Some more thoughts about the Roe v. Wade decision
Published 4:48 pm Tuesday, September 6, 2022
BY JAMES FINCK
As I said in my last article, few decisions have been as controversial as the recent overturn of Roe v. Wade. As such I could not cover everything in one article. Last time I discussed the courts and politicians, but the new ruling has also set off the Internet warriors who have spewed their hatred towards anyone who might disagree with them.
The problem with abortion is that it is a moral issue. We argue plenty over things like economic issues, but those we can compromise on. We tend to reserve hate for moral issues, where we can see no compromise. What is interesting about this particular debate is that there is a second moral issue occurring at the same time, that of mass shootings and gun control. The interesting part is that both sides are making their arguments for or against abortion and gun control by using abortion and gun control as evidence of their superior position. Historically speaking, this concept is not new.

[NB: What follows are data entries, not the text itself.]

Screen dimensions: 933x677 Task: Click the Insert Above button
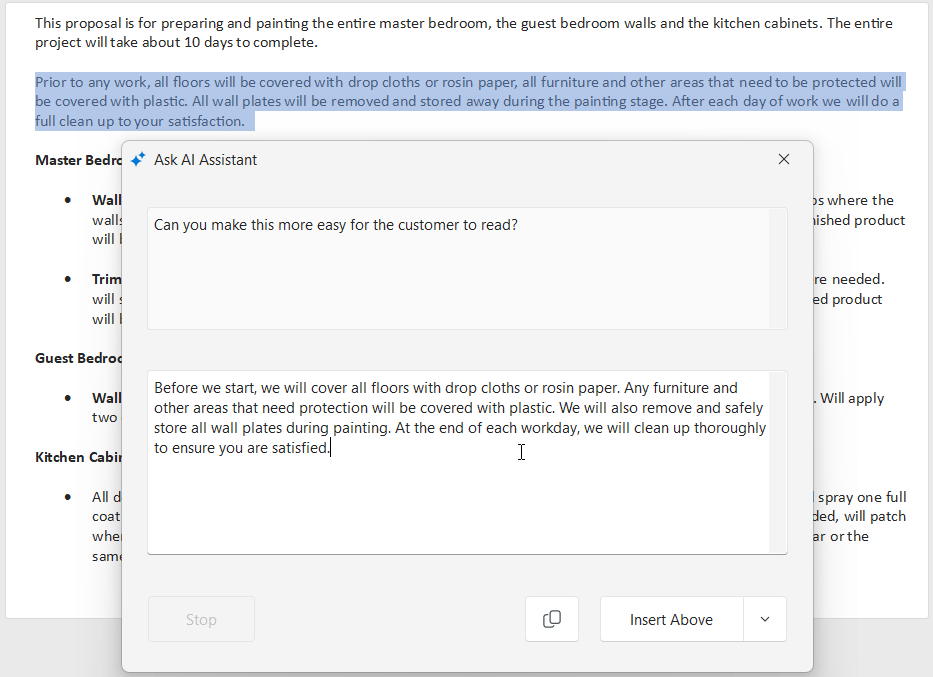(x=671, y=618)
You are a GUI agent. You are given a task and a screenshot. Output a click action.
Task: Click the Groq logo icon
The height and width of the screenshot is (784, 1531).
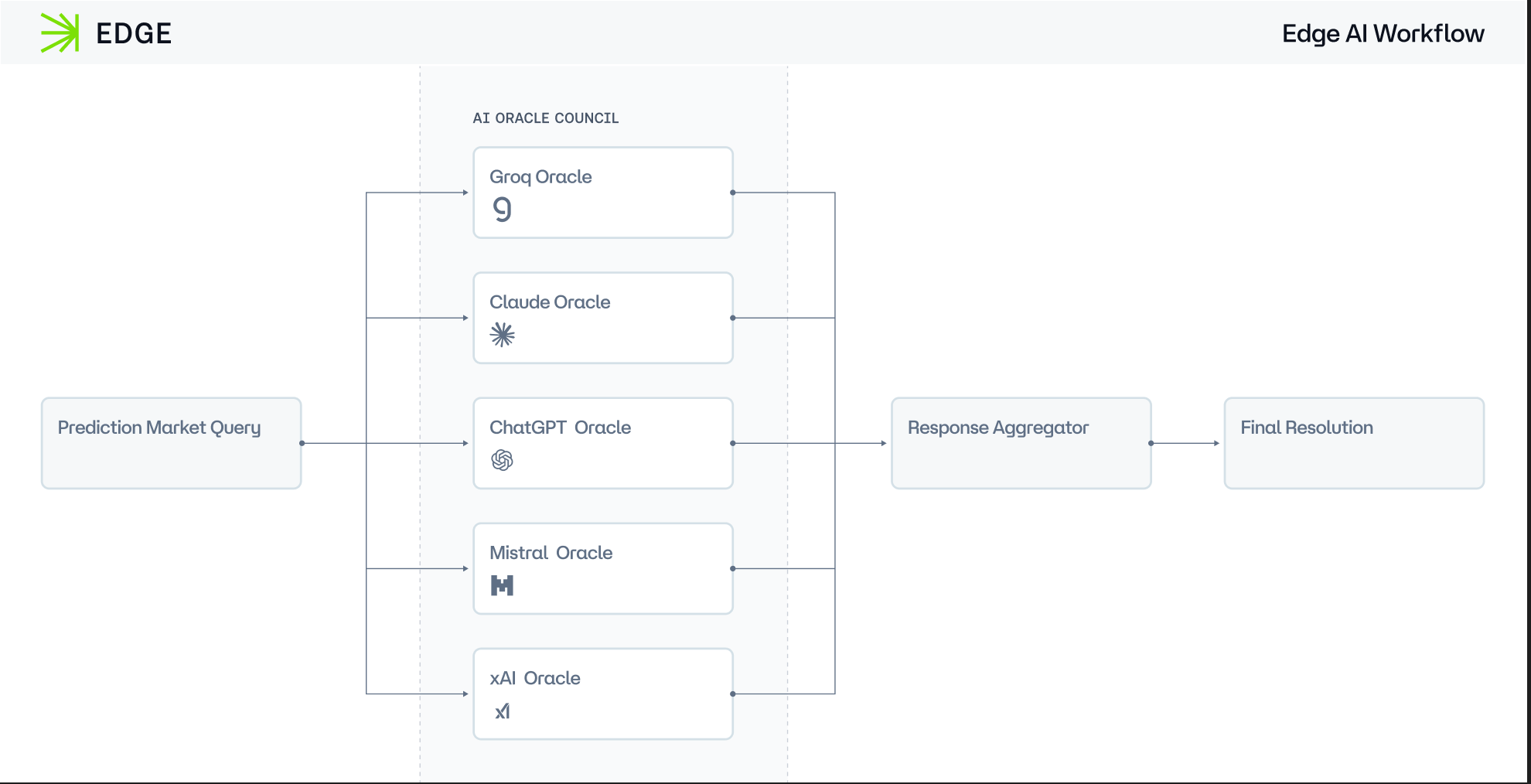point(502,209)
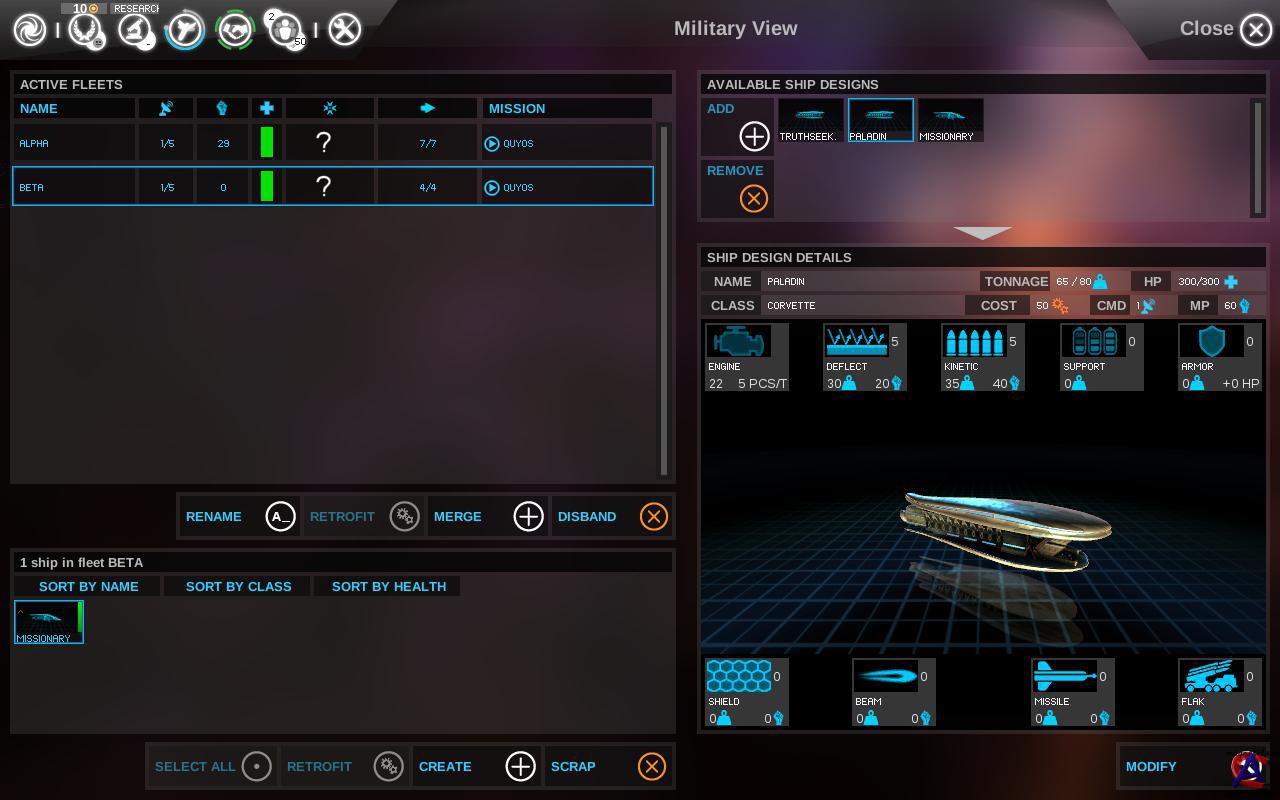Screen dimensions: 1280x800
Task: Click the Deflect defense module icon
Action: pos(855,342)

During the 19th Century the biggest moral issue was slavery, yet slaveholders justified their practice by attacking the moral practices of northern industrialists.

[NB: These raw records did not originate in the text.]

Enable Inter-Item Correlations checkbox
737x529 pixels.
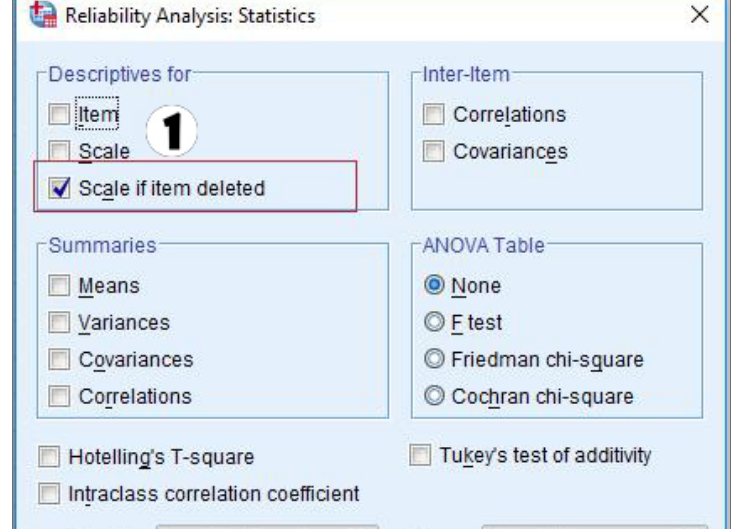[x=433, y=114]
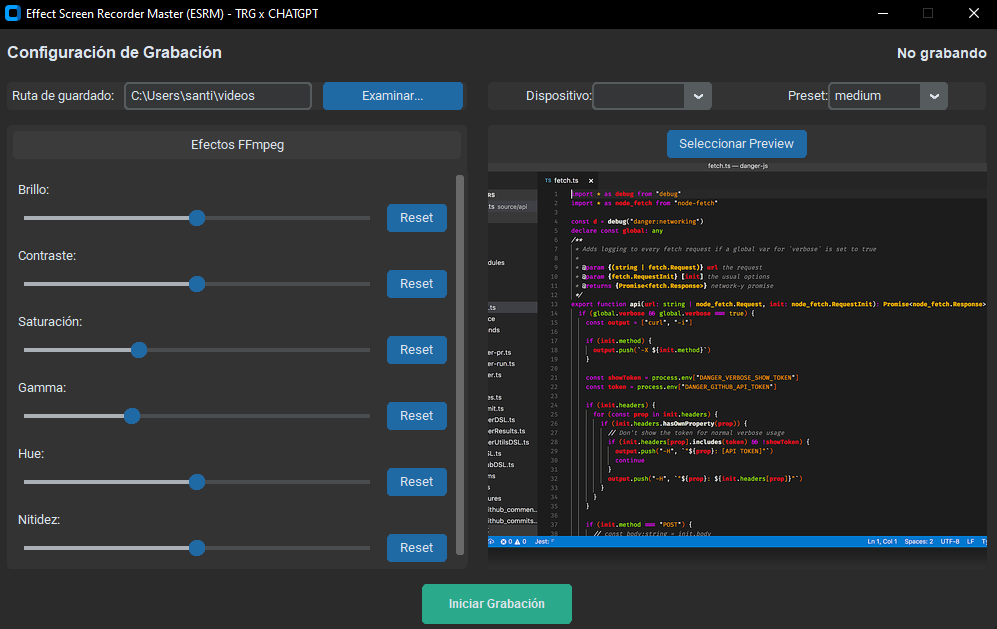Screen dimensions: 997x629
Task: Reset the Brillo effect
Action: point(416,218)
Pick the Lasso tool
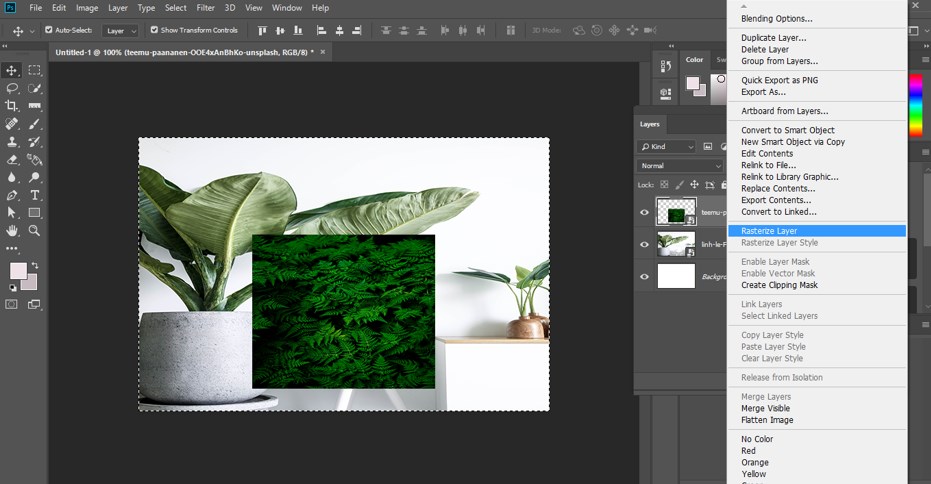Image resolution: width=931 pixels, height=484 pixels. click(x=12, y=88)
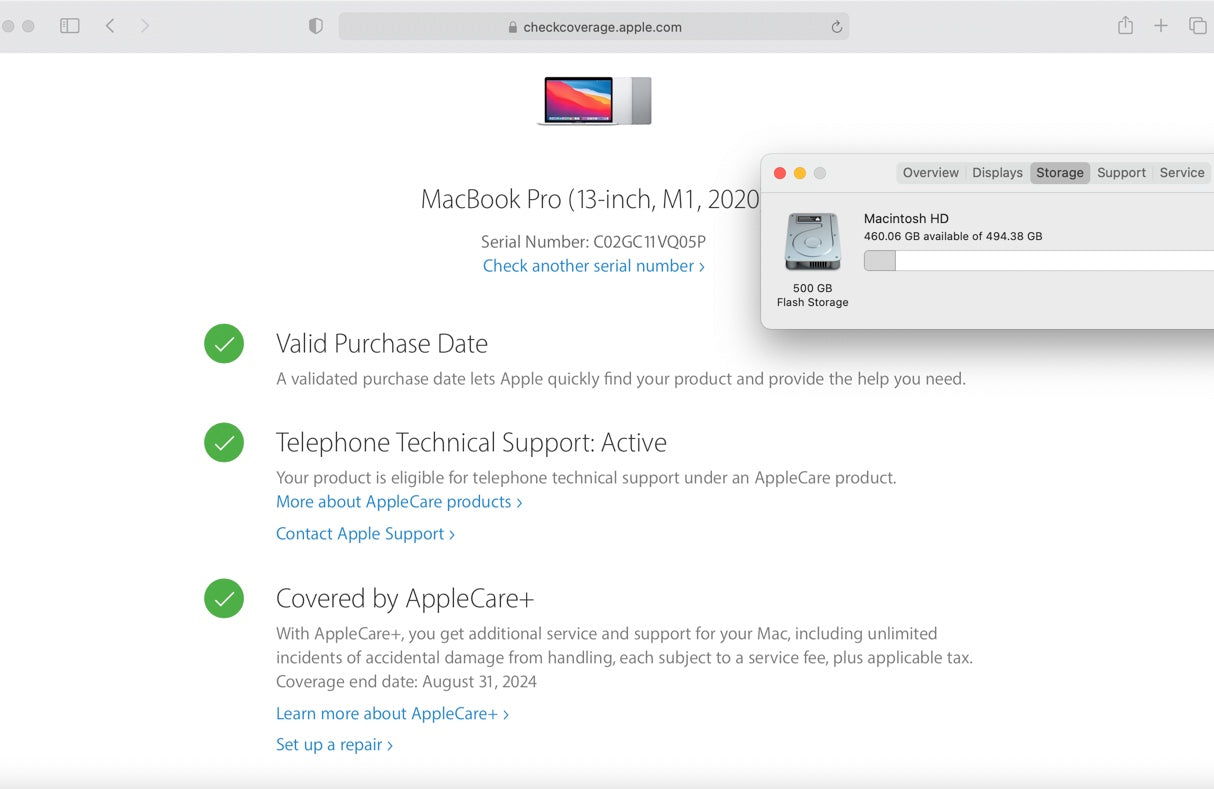
Task: Click the forward navigation arrow
Action: pyautogui.click(x=145, y=26)
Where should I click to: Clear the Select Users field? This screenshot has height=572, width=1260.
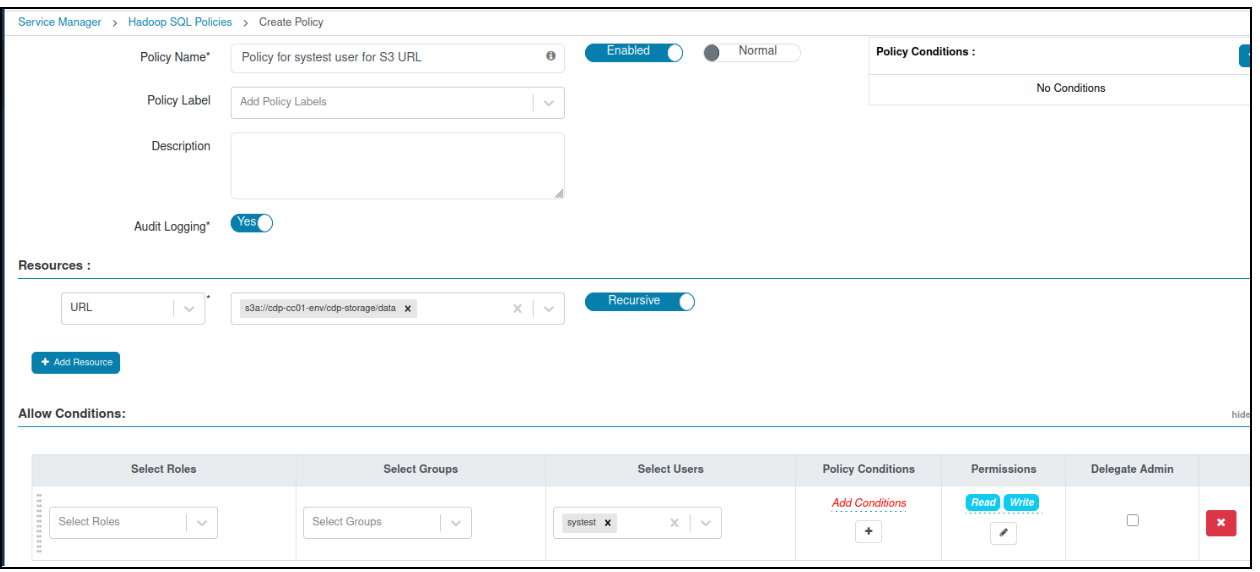(674, 523)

Since the announcement of the change in abortion laws, assigned talking points seem to come from both sides. When the left attacks the right over abortion, one of their talking points is to ask if the right is so concerned about babies, then why do they not pass gun control laws to protect children. Yet, at the same time, the right makes just the opposite argument when discussing gun control. They ask if the left is so concerned about protecting lives, then why do they support killing the unborn. Both sides try to hold the moral high ground on one issue by showing moral superiority on the other.

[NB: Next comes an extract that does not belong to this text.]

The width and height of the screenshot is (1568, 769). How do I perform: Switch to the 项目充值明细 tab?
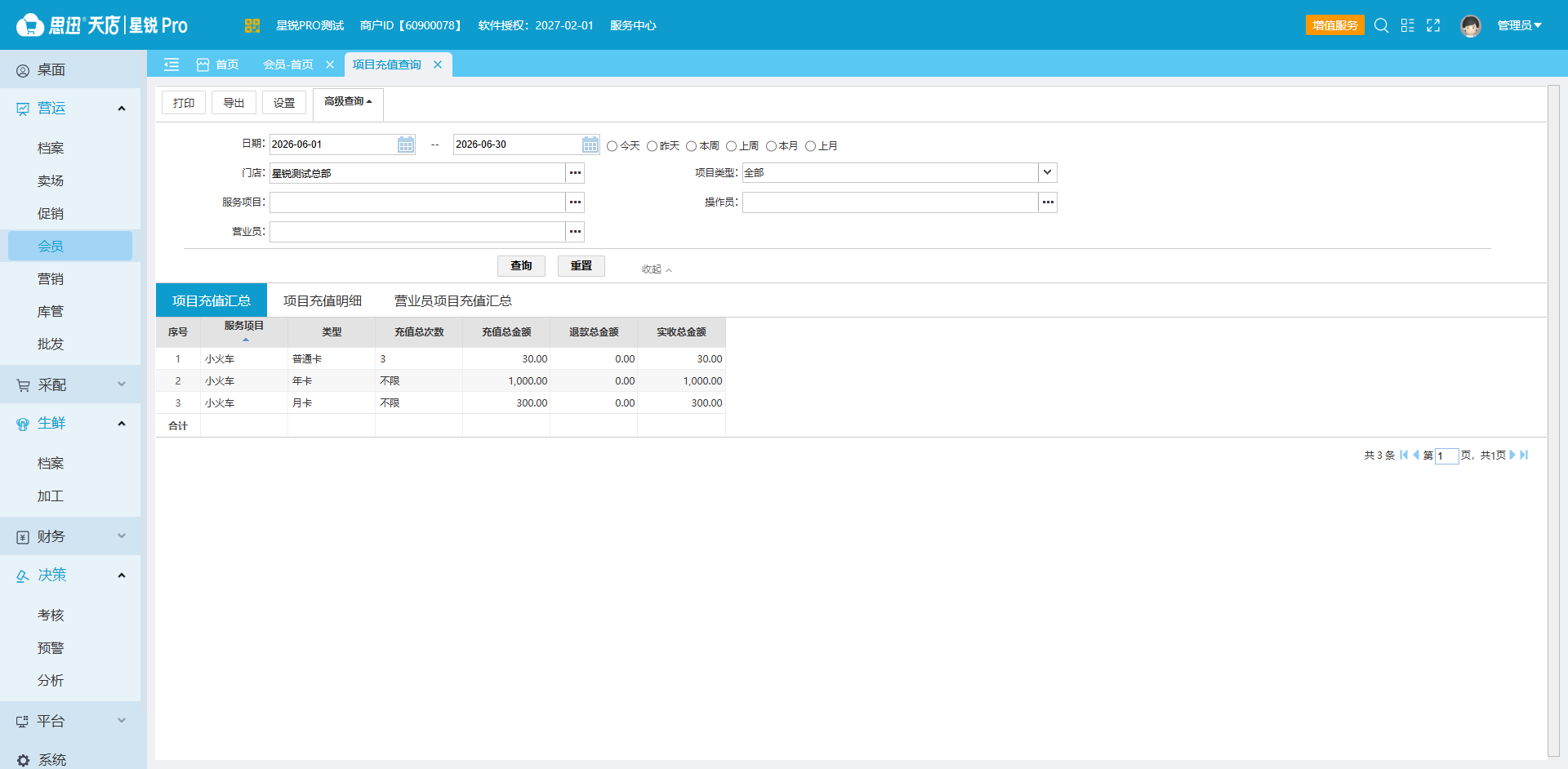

In the past, a similar argument started in 1794 with the invention of the cotton gin. With this new technology, cotton and the slaves who grew it became a vital part of the American economy. Suddenly, slave owners could no longer afford to look at slavery as the “necessary evil” that it was called during colonial times. Beginning in the 19th century, slavery became a positive good, according to the South.
The new reliance on cotton was not the only change. The growth of a new anti-slavery element known as abolition also grew. An anti-slavery element in the U.S. had always been present, but many people saw slavery as harmful to Whites. This new abolitionist movement saw slavery as morally wrong for both Whites and Blacks and called for its immediate eradication. Slaveholders now had to dig in their heels and show why slavery benefited everyone, including the slaves.
Slavery presented a difficult moral stance for slaveholders, but they found ways to support it. They argued that the Bible supported it, the ancient Greeks and Romans condoned it, and science proved that Blacks were inferior. However, a favorite talking point for slaveowners was basically people in glass houses should not throw stones. Instead of having to defend slavery, slaveholders instead attacked northern industrialists and the treatment of their workers. With the birth of industrialization, the condition of a growing urban population severely declined, leaving many to live in absolute squalor. It was easier for slaveholders to tell northerners to mind their own business, solve their own problems, and leave slavery alone. Many even went as far as saying slaves were better off than northern workers. Slaves received food and shelter their entire lives, no matter how they worked. Could northern bosses claim the same about their workers?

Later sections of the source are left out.